I stood there, The Scientist by Coldplay echoing softly in my ears as I drew in another puff, the smoke dissolving into the rain-soaked air that wrapped itself around the airport gates. It was twenty minutes past seven, and my flight was scheduled to board at 7

. The drizzle tapped steadily against the glass panes, blurring the lights outside into streaks of gold and silver.

Each drop seemed like a reminder of how fleeting moments are, how they are there for a moment and disappear the very next, leaving no trace behind. With that last inhale, the nicotine seeped in, heavy and grounding, and with it came the sudden weight of nostalgia, a truck colliding with memory. I wasn’t just smoking, I was stalling, trying to stretch the minutes before departure into something longer, something eternal.
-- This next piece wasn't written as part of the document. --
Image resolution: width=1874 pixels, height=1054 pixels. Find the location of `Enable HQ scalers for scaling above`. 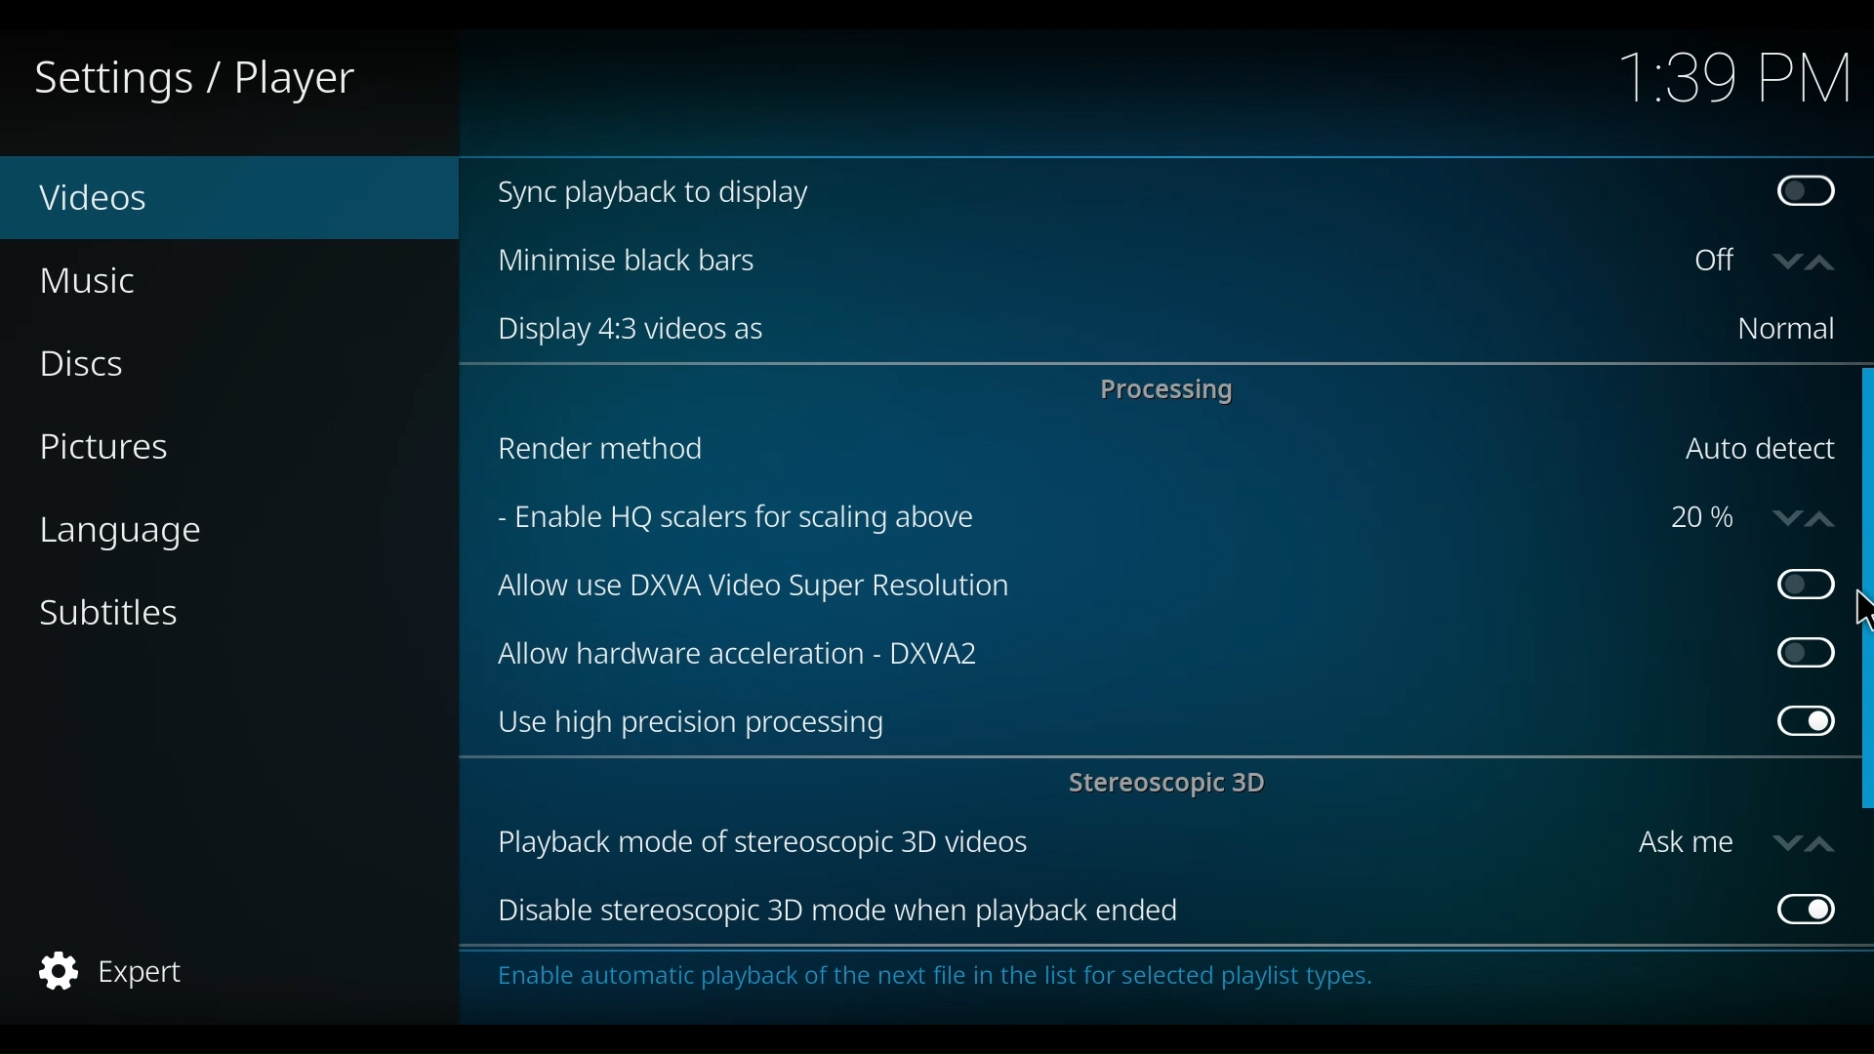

I knew I wasn’t going to come back here for quite some time. I wouldn’t step again into that familiar house where the nights stretched endlessly, where we danced drunk under the haze of music, where our laughter cracked the silence of 3 am. I wouldn’t sing out loud with my friends until my voice was raw, my heart so full it hurt.

The rain outside mirrored everything I felt. Half grief, half cleansing. There was still so much left undone. So many streets left to wander, so many faces I hadn’t met, so many stories I hadn’t sat down to hear. The bustle of the traffic, the chaos of vendors calling into the night, the glass towers rising like monuments to dreams—all of it seemed to be slipping away behind the rain-streaked window.

I wished I had stayed longer, stretched the days thinner, wrung out every drop of meaning. But the truth is, time does not wait, and neither do planes.

The boarding call pierced through the noise of my thoughts. My flight was ready. I crushed the cigarette against the damp concrete and picked up my bag, the echo of raindrops still in my ears as I walked towards the gate. Each step was an unspoken goodbye.

This city had been more than just a second home. It was an escape from the familiar, a place where I had learned to breathe differently, laugh differently, even love differently.